Defense of doctoral thesis in Electronics with Yuxuan Zhang
Welcome to a public defense of doctoral thesis in Electronics with Yuxuan Zhang who will present his thesis "Efficient On-Device Intelligence for Structural Health Monitoring: A TinyML Perspective".
Welcome to the public defense of Yuxuan Zhang’s doctoral thesis in Electronics. Yuxuan's work explores how lightweight machine learning and deep learning methods can be designed and optimized for structural health monitoring (SHM) on low-power embedded systems. By focusing on acoustic emission and vision-based damage detection under the TinyML framework, the thesis demonstrates how real-time, energy-efficient monitoring can be achieved directly on devices such as microcontrollers and UAVs, bridging the gap between advanced algorithms and real-world deployment.
More information
Date: September 26, 2025
Time: 09.00
Place: Campus Sundsvall, Room C312, Youtube and Zoom (Meeting ID: 655 9620 4195).
Doctoral thesis: Efficient On-Device Intelligence for Structural Health Monitoring: A TinyML Perspective
Respondent: Yuxuan Zhang
Supervisor and Chair: Associate Prof. Sebastian Bader, Mid Sweden University.
Co-supervisor: Prof. Bengt Oelmann, Mid Sweden University
Opponent/External reviewer: Docent Alessandro Pozzebon, University of Padova, Italien
Examining committee:
Carol Ann Featherston, Cardiff University, United Kingdom
Rishad Shafik, Newcastle University, United Kingdom
Salman Toor, Uppsala University
Backup: Aamir Mahmood, Mid Sweden University
Abstract
Structural Health Monitoring (SHM) plays a pivotal role in ensuring the safety, longevity, and reliability of critical infrastructure. While machine learning (ML) and deep learning (DL) have shown promise in automating SHM tasks, most existing approaches are tailored for high-resource computing platforms and overlook the unique constraints posed by low-power, resource-constrained embedded systems such as microcontrollers (MCUs) and edge devices. This thesis addresses this critical gap by systematically exploring, developing, and optimizing lightweight ML and DL algorithms for efficient on-device intelligence in SHM applications, particularly focusing on acoustic emission (AE)-based and vision-based modalities under the emerging framework of Tiny Machine Learning (TinyML).

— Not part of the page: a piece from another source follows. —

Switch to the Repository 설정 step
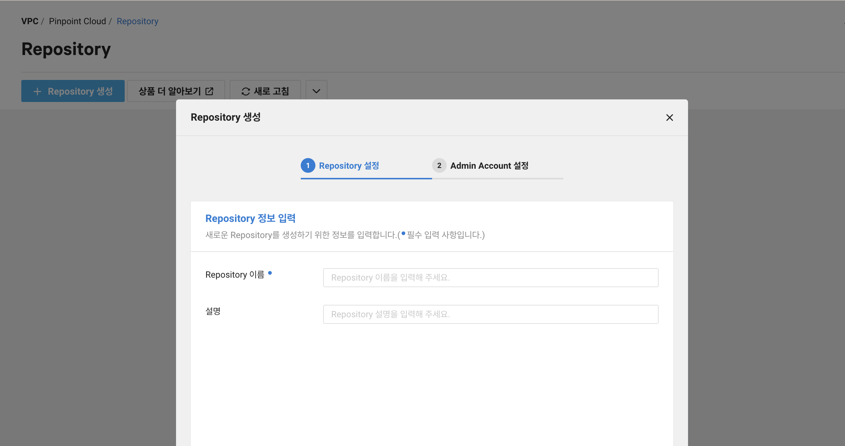Screen dimensions: 845x446 tap(349, 166)
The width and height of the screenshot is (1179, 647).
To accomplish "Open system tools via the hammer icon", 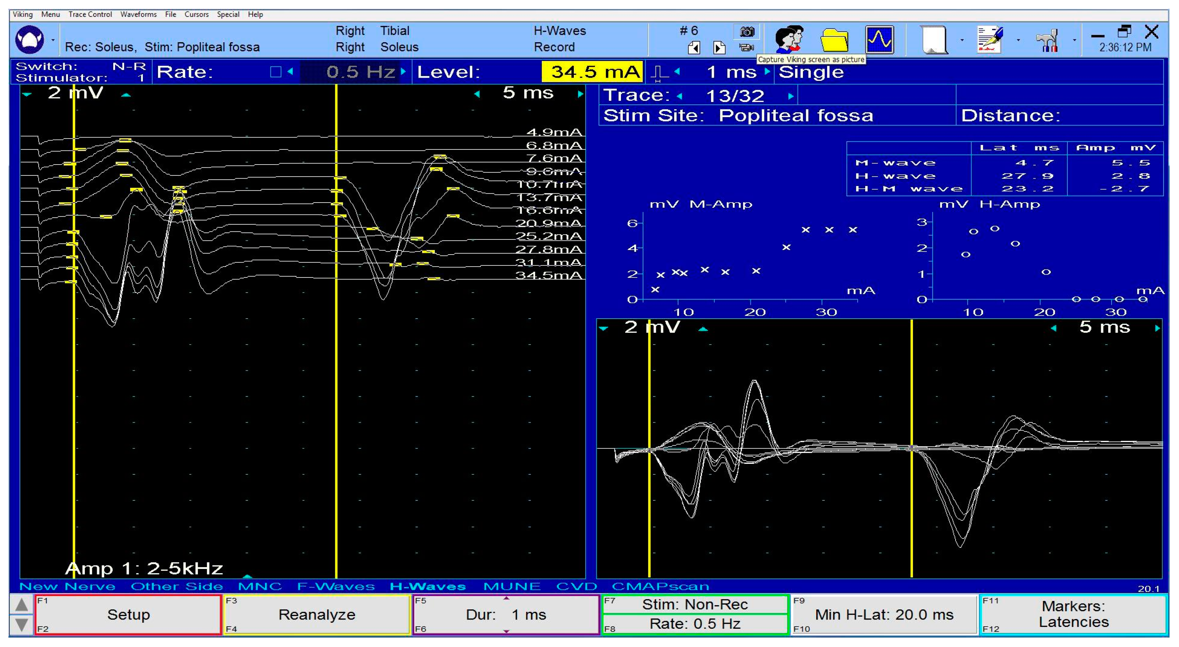I will (1047, 40).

The research is organized around three central objectives. First, both lightweight Artificial Neural Networks and Convolutional Neural Networks (CNNs) models are designed and optimized for real-time damage classification using raw AE signals and crack detection tasks using vision data. These models are tailored for deployment on highly resource-constrained MCUs, with particular attention to memory efficiency, inference latency, and energy consumption. Second, the thesis investigates the impact of model complexity and applies a range of model compression techniques such as post-training quantization (PTQ), quantization-aware training (QAT), pruning, and weight clustering. A comprehensive benchmark across various TinyML-compatible toolchains (TensorFlow Lite, STM32Cube.AI, ONNX) evaluates the performance trade-offs of these techniques in real deployment scenarios. Third, recognizing the scarcity of labeled AE data in real-world applications, the research explores both traditional and deep learning-based data augmentation methods, including jittering, warping, and DCGAN-generated synthetic signals, to improve model robustness and generalization.

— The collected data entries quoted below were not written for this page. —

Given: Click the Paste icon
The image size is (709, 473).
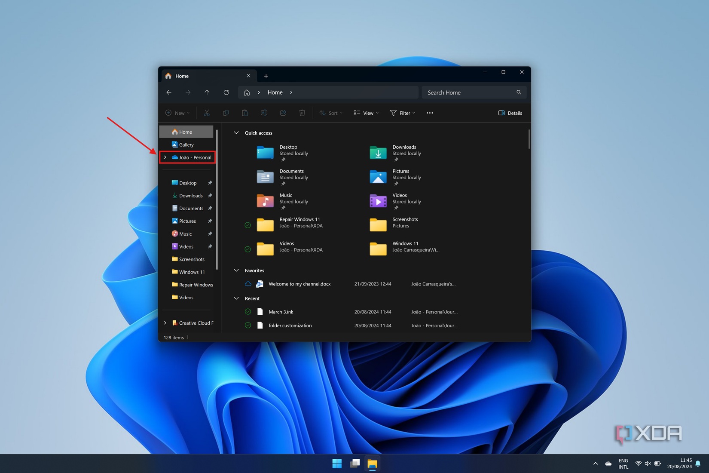Looking at the screenshot, I should (x=244, y=113).
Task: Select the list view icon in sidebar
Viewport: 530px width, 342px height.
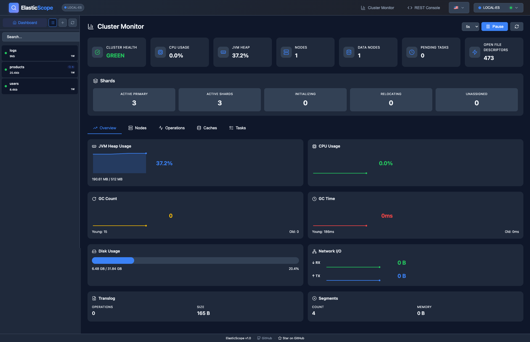Action: [52, 22]

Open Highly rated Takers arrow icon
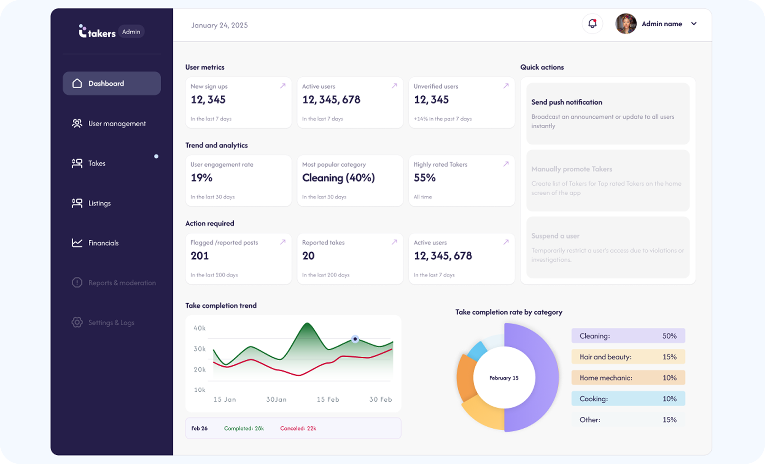[x=506, y=164]
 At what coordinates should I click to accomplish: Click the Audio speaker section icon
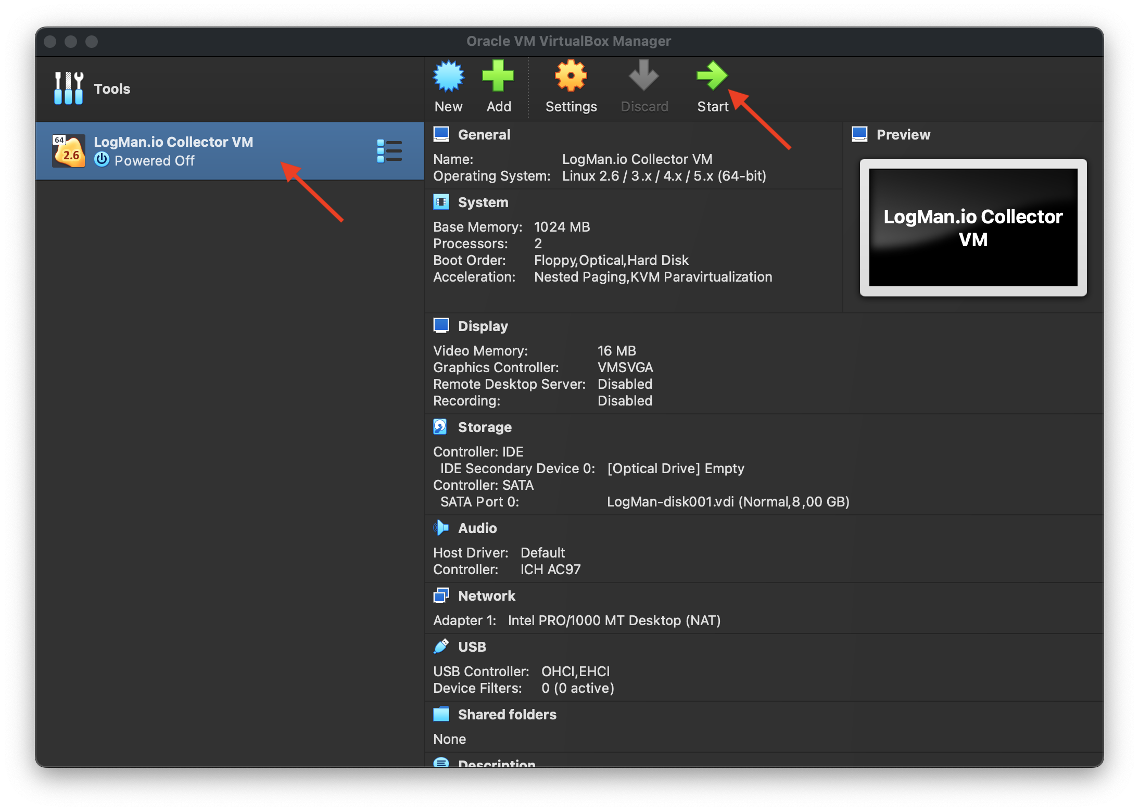tap(440, 528)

The study includes extensive empirical evaluations using multiple publicly available AE and image datasets, covering diverse damage types in concrete and composite materials. On the vision side, UAV-based crack detection and segmentation pipelines are implemented using lightweight CNN backbones such as MobileNetV1x0.25 and U-Net variants. These models are trained and validated with various image preprocessing strategies, including grayscale conversion, contrast adjustment, denoising, and morphological operations. A greedy algorithm is also introduced to explore optimal preprocessing combinations. Performance is assessed through metrics such as F1-score, precision, recall, mIoU, model size, inference latency, memory footprint, and per-inference energy consumption, both before and after deployment to embedded devices like OpenMV and STM32 platforms.
The findings demonstrate that, with careful model design, quantization, and data augmentation, it is feasible to achieve high-performance SHM inference directly on-device. Notably, certain models maintained classification accuracies above 90% while reducing energy consumption by more than 60% through compression. For vision tasks, preprocessing pipelines significantly enhanced crack detection accuracy, and deployment on UAV platforms confirmed the viability of real-time aerial inspections with negligible impact on flight time.
In summary, this thesis makes significant contributions to the field of embedded SHM by bridging the gap between algorithmic advances and real-world deployment. It provides a structured pipeline for transitioning from conventional, cloud-centric SHM workflows to fully embedded, energy efficient, and real-time monitoring systems empowered by TinyML. The insights gained herein are expected to inform future developments in both civil infrastructure diagnostics and low-power AI systems.